The Golden Guernsey is a rare breed of dairy goat from Guernsey in the Channel Islands, where it has been known for more than two hundred years. In 2024 it received a Royal title from King Charles III and is officially the Royal Golden Guernsey Goat.

It is an endangered breed, with fewer than 2000 living animals.

== History ==

Golden-coloured goats have been known in Guernsey for some two hundred years; the first documented reference is in a guide book published in 1826. In the nineteenth century these goats were known as "Golden Gessenay", Gessenay being the French name for the Swiss Saanen breed.

Much of the development of the breed is attributed to Miriam Milbourne, who started a herd at L'Ancresse in 1937 and was able to maintain it through the German occupation of the Channel Islands during the Second World War. From 1922 the goats were registered in the general herd-book of the Guernsey Goat Society; a separate register in the herd-book was created for them in 1965.

* Work order
Carry on the account of the Golden Guernsey goat above, starting right after its final sentence.

* Supplied material
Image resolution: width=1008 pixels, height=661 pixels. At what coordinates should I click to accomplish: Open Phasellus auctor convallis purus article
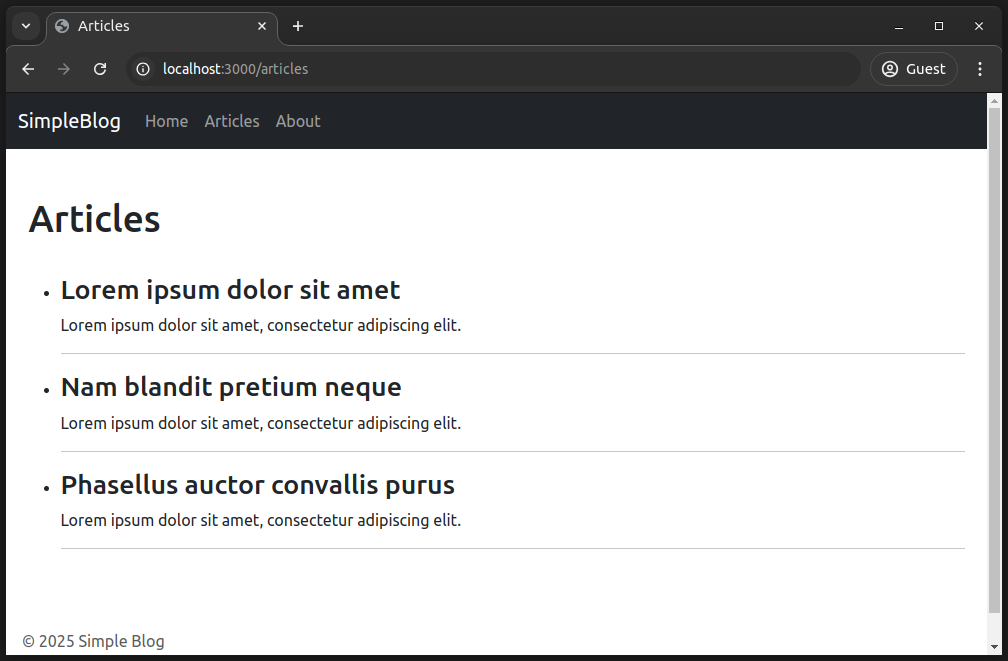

* Task answer
From 1967 a small number were exported to England, where they were cross-bred with British goats to form the British Guernsey.

The Golden Guernsey is an endangered breed: it was listed by the FAO as "endangered-maintained" in 2007. In 2019 the population numbers reported to DAD-IS were 1381 for the Golden Guernsey and 171 for the British Guernsey; both were listed as "at risk". In 2020 the Golden Guernsey was listed as "minority" on the goat watchlist of the Rare Breeds Survival Trust.

On 16 July 2024, the breed was granted a Royal title by King Charles III, becoming formally known as the 'Royal Golden Guernsey Goat'.

== Characteristics ==

As its name suggests, the goat is golden in colour, with hues ranging from pale blond to deep bronze. They are smaller and more fine-boned than other British milking goats, and there is great variety in coat length. The males are usually horned, with very splendid horns, very few do not have horns. The goats are easy to handle.

At the time of their elevation to a royal title, Christopher Price, the chief executive of the Rare Breeds Survival Trust, noted that the goat breed contributes to environmental benefits because they are fussy eaters while they graze.